Source document:
Valley serves 174 waiver clients, she said: 34 minors and 141 adults. The clients who are budgeted more than they can use, she said, are invariably minors.
Basile noted that school-age clients typically live at home and spend part of their day in school so don’t require the 24-hour services many adults do. But it’s unclear why they are budgeted more than they can use.
She didn’t have a total figure for money clients couldn’t use but cited 11 examples totaling $475,157.96 for the 2017-2018 budget year. In the most extreme example, the client was budgeted $222,576.94 but, due to the program plan and service caps (typically caps on the amount of hours for a particular service such as direct care or respite time) was able to purchase only $40,679.20 worth of services – a $181,897.94 difference.
In the other 10 cases, the unusable budget ranged from $19,037.84 to $47,943.37 (this person was budgeted $95,727.35 but authorized to purchase only $47,783.98 worth of services).
First, a quick summary of how services are authorized.
APS/Kepro conducts an annual assessment for each client. Up until April 1, Kepro then applied its secret algorithm to determine the client’s budget. Under the new and old formulas, the client’s interdisciplinary team then meets to develop and individualized education plan (IEP, for school-age clients) or individualized program plan (IPP, for adults) to allocate services based on the budget.
Where the budget doesn’t meet the needs outlined by the team, clients would follow an appeals process. A federal judge determined the secret algorithm and previous process violated clients’ due process rights, leading to the new formula and appeals process.
Cindy Beane, BMS Commissioner, explained the factors behind the problem of clients receiving more than they can use and why it can’t be transferred.
Authorized services “do not relate to actual dollars and cents until the services are provided and billed,” she said in an email exchange. “At that time, West Virginia pays their portion of the claim and federal dollars are pulled down to pay the federal portion of the claim.”
Historically, services coordinators typically ask for 30 percent more than what is actually spent, she said.
Because budgets do not represent actual appropriated money, she said, “APS budgets are not ‘money’ that is ‘unspent.’ … Nothing happens to that money because BMS did not receive any money.”
Because the waiver program, approved by the federal Centers for Medicare and Medicaid Services, sets individualized budgets, she said, “It does not authorize an agency to just take an authorization from one person’s individualized budget and add it to another person’s individualized budget.
Asked to cite any specific code or rule prohibiting a transfer, she said, “There is no specific code or rule because it is not actual money that can be transferred from one account to another. When a member has their annual assessment, an individualized budget is generated. If a member needs more services than what can be purchased, then the individual member has the ability to ask for an exception and explain why. If unsuccessful, [under the old system] the member always has the ability to request a Medicaid Fair Hearing and have their request heard by an impartial hearing officer from the Board of Review.
The new system – built on a base budget determined by contracted actuaries and increased by add-ons according to various physical and behavioral conditions – contains a 20 percent stop-loss/stop-gain provision that will prevent a client’s budget from increasing or decreasing more than 20 percent of their current budget.
Asked if this might affect the over-budgeting issue or if BMS will adjust its policy to allow transfers, she said, “The stop-loss provision is a procedure that helps smooth the transition for a member who currently spent more in the 12-month period than what the new budget methodology determines the person needs. It is to ease the transition from a higher budget to a lower budget. In most of these cases (estimated to be 5 percent of the total group), the member may need the additional 20 percent of services and they will go through an exceptions process to explain why they need those additional services authorized.”

Exercise set:
A. List every dollar amount that appears in the waiver budget article, in the order given.
B. Recast the paragraph of the waiver budget article that begins "APS/Kepro conducts an annual assessment" as a brief bulleted list that keeps its main facts.

Extracted material:
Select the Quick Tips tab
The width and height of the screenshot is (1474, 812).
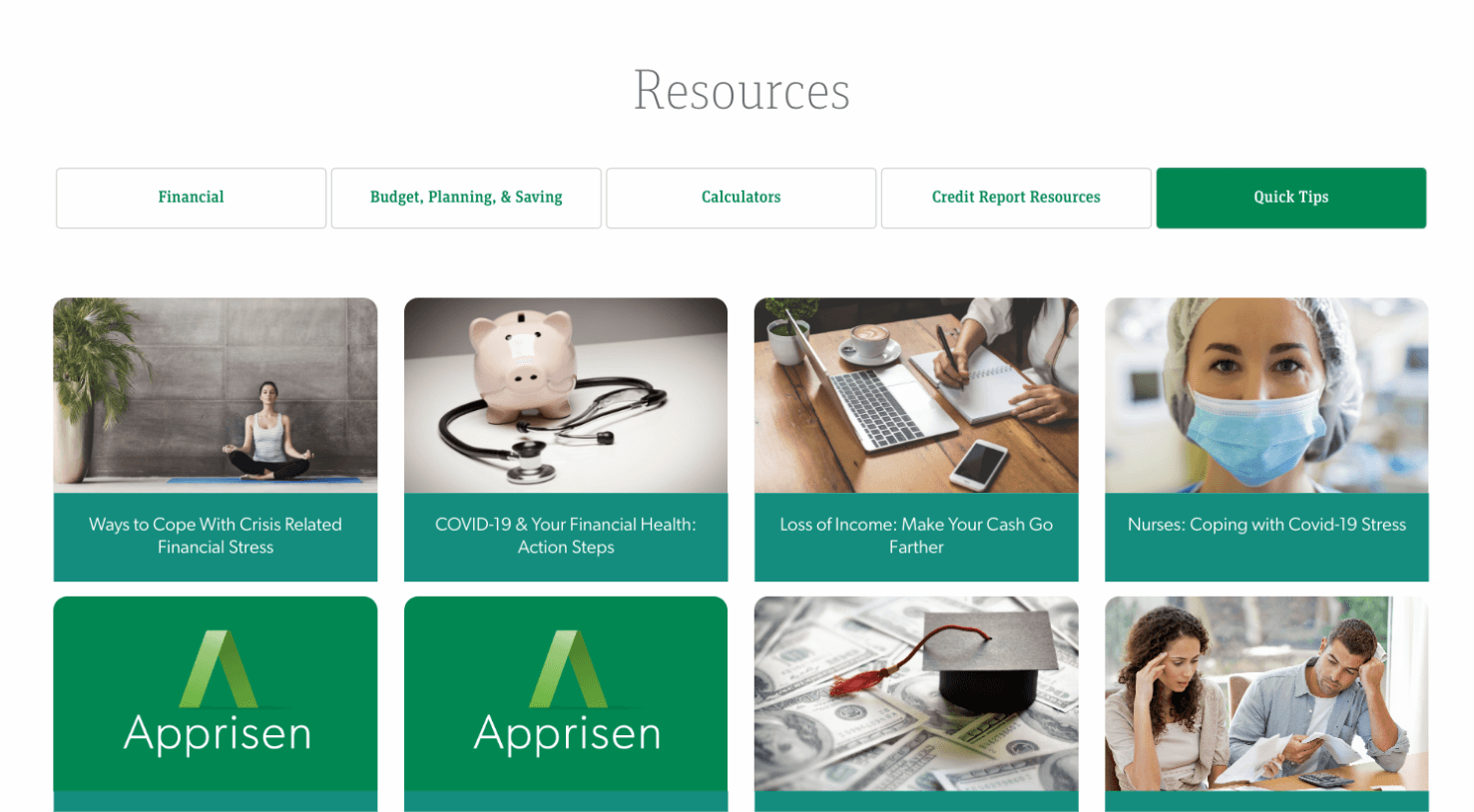1291,198
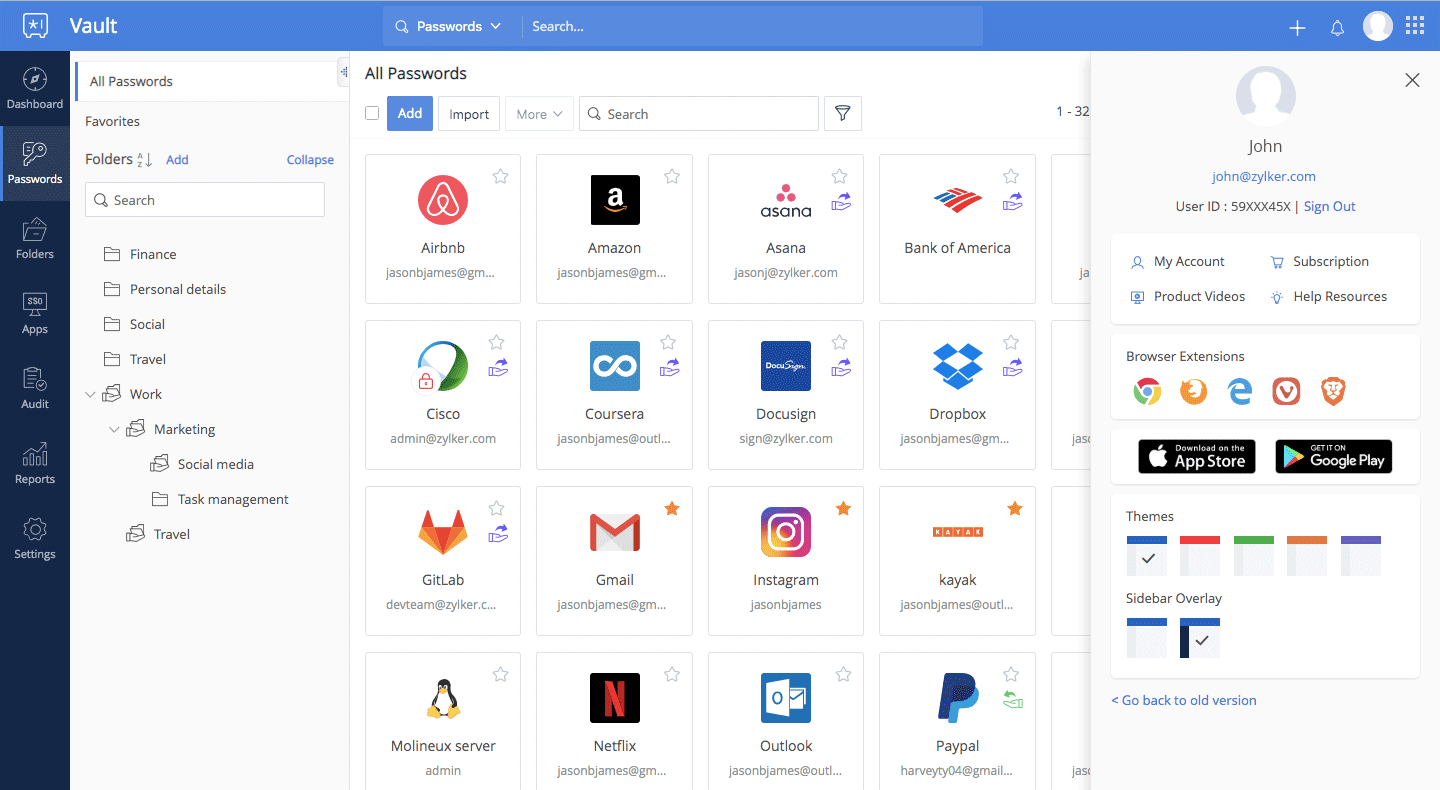Open the Passwords search scope dropdown

pyautogui.click(x=449, y=27)
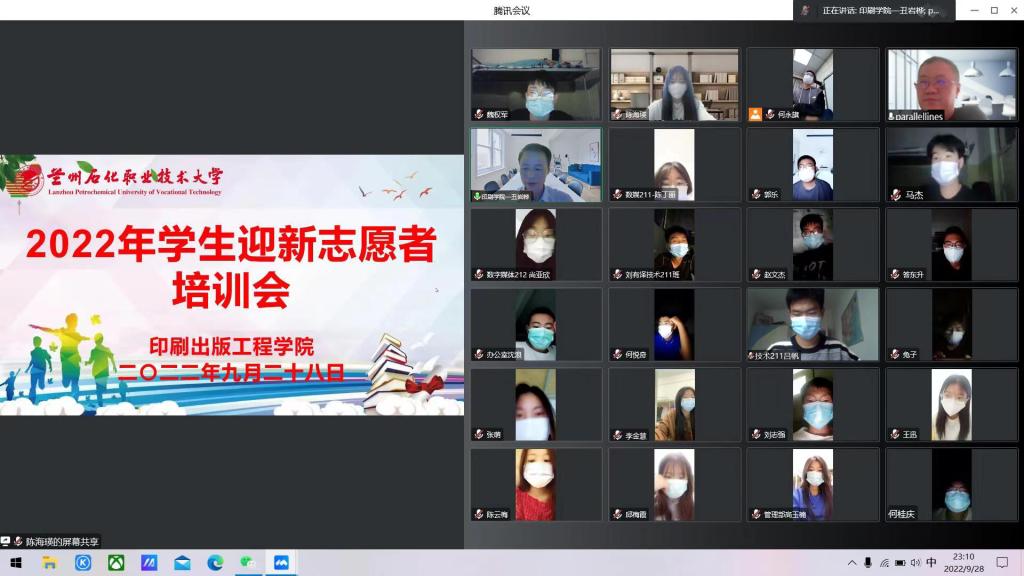Click the Tencent Meeting taskbar icon
1024x576 pixels.
281,563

Task responses:
A. $475,157.96; $222,576.94; $40,679.20; $181,897.94; $19,037.84; $47,943.37; $95,727.35; $47,783.98

B.
- APS/Kepro assesses each client once a year.
- Until April 1, Kepro then used its secret algorithm to set the client's budget.
- Under both the new and old formulas, the client's interdisciplinary team then allocates services based on the budget through an individualized education plan (IEP) for school-age clients or an individualized program plan (IPP) for adults.